Tuesday, December 11, 2007

Services retention woes have a common cause

The Navy is having so much difficulty retaining technicians that is is offering them a $45,000 bonus to remain in service for three years. The technicians are normally paid $48,000 per year but Navy staff have recognised that unless something is done to retain its men it will not be able to put vessels to sea.{http://www.stuff.co.nz/4319076a6000.html}. The Navy is not alone in losing key staff. The services in general have an on-going shortage of trained personnel {http://www.stuff.co.nz/thepress/4284803a6427.html}.

The fundamental problem to my mind is the whole philosophy of manpower planning in our armed services. This was addressed at length in my defence review.

Traditionally the armed forces have worked on the assumption that they recruit young cannon fodder, train them up for a bit of excitement and then when they finally want to settle down let them go again. And given you would have to be fairly young and fairly stupid to put up with the working conditions the military expect people to work under (dying either by enemy action or from a court martial is a potential obligation under your employment contract) then it isn't surprising that has been how they have operated.

The problem is the real world doesn't work that way anymore. Military equipment is more complex than ever before. Military planning and training expertise is now subject to intense competition from the private sector whether it is from ordinary civilian life or private armies. You can't press people into service with a crown in someone's tankard and a tot of rum or strokes of the cat won't keep people in service either.

Fundamentally the armed services have to pay people for their skills not their rank. This is the proposal on page http://defence.allmedia.googlepages.com/integratedranks of my review. Currently the armed services promotes people to non-existent commands in order to retain experience. But you can't do that without upsetting the command structure of any organisation. It would be absurd for naval technicians to be made Warrant Officers in order to retain their skills.

My review recommended setting six skill levels based on civilian parity plus a loading for the obligations of military contracts. On top of this there was a rank bonus to reflect the level of independence and responsibility an individual was expected to exercise. The rates quoted are based on 2002 levels and should be inflation adjusted for the past five years.Thus an advanced technician would end up earning almost as much as an officer in a less technical field such as a truck driver for the operations brigade. Equally important their military service would eliminate the need to repay student loans for study.

To remain functional the armed services need to recognise that they are not a vast training operation waiting for a time of war to swing into action and ramp up their numbers. World war two is not going to happen again. Instead the armed services needs to see itself as an intelligent corporation modelled along the lines of private armies or consultancies for dealing with exceptional circumstances. It should attract and retain expertise with both suitable remuneration but also with an engaging career that can span a lifetime.

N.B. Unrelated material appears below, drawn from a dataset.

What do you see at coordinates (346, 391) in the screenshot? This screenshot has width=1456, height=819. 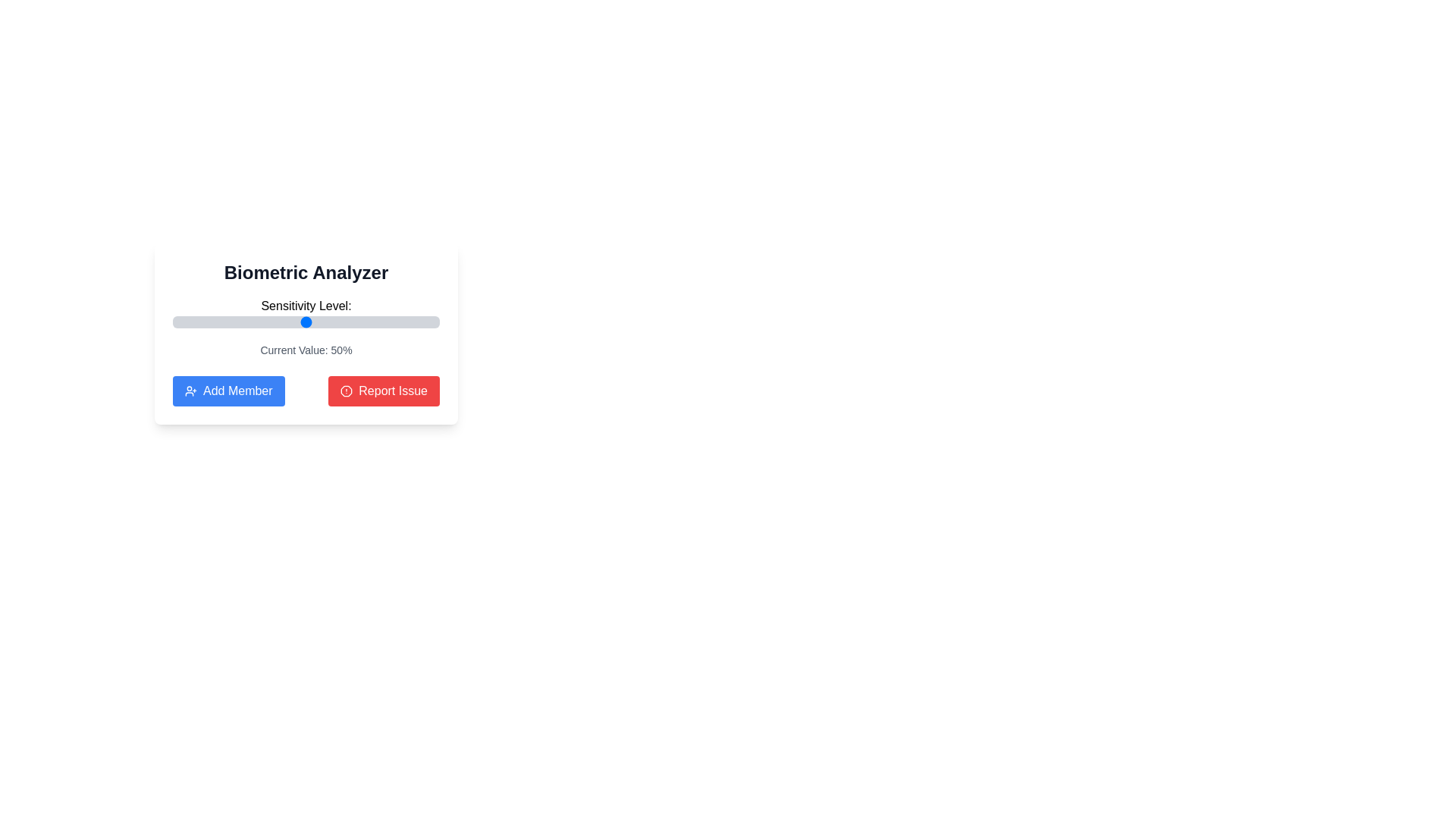 I see `the compact, red, octagonal icon that serves as a visual cue for warnings or alerts, located to the immediate left of the 'Report Issue' text label` at bounding box center [346, 391].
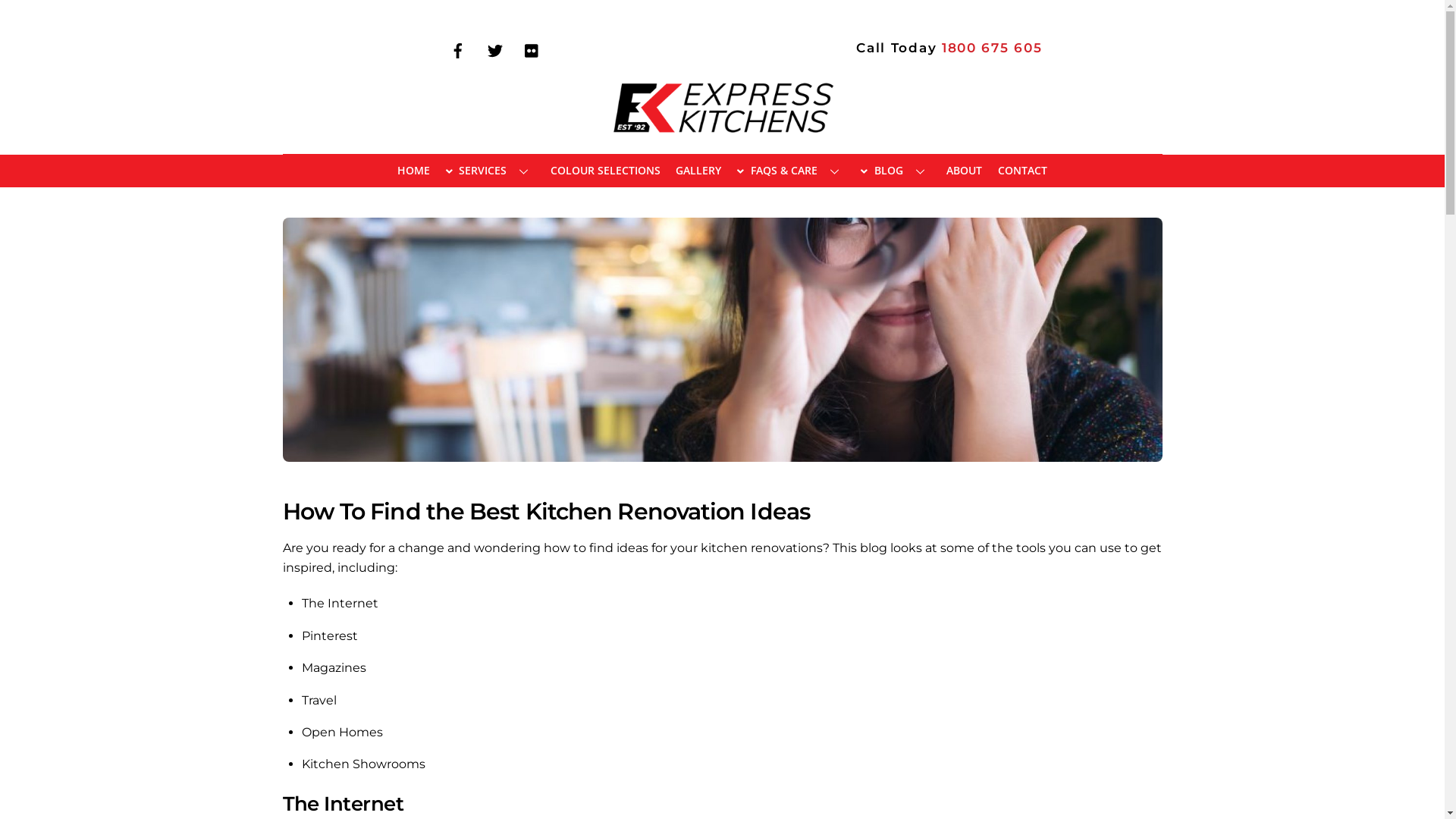 Image resolution: width=1456 pixels, height=819 pixels. What do you see at coordinates (490, 170) in the screenshot?
I see `'SERVICES'` at bounding box center [490, 170].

Currently 1,766 staff are engaged in operational duties at home and abroad which is claimed to be a stretch. The NZDF however employs 9,051 regular force, 2,240 territorial force service men and women and 2,261 civilian staff. That means that 11,312 people are employed full time but that 9,546 are needed to support those being operational. By contrast the Police have 10,300 staff and most of them are operational.

A private army with 11,312 staff but only 1,766 on billable assignments sounds rather unlikley. In fact any private operation with such a ratio would be facing serious questions from its shareholders. In my view the services are too large and too underpaid. They should be even more tightly integrated (including the Ministry) and run much more like a civilian operation. This means a smaller, more efficient, even more professional organisation equipped with the best money can buy and able to adapt to all possible emergencies.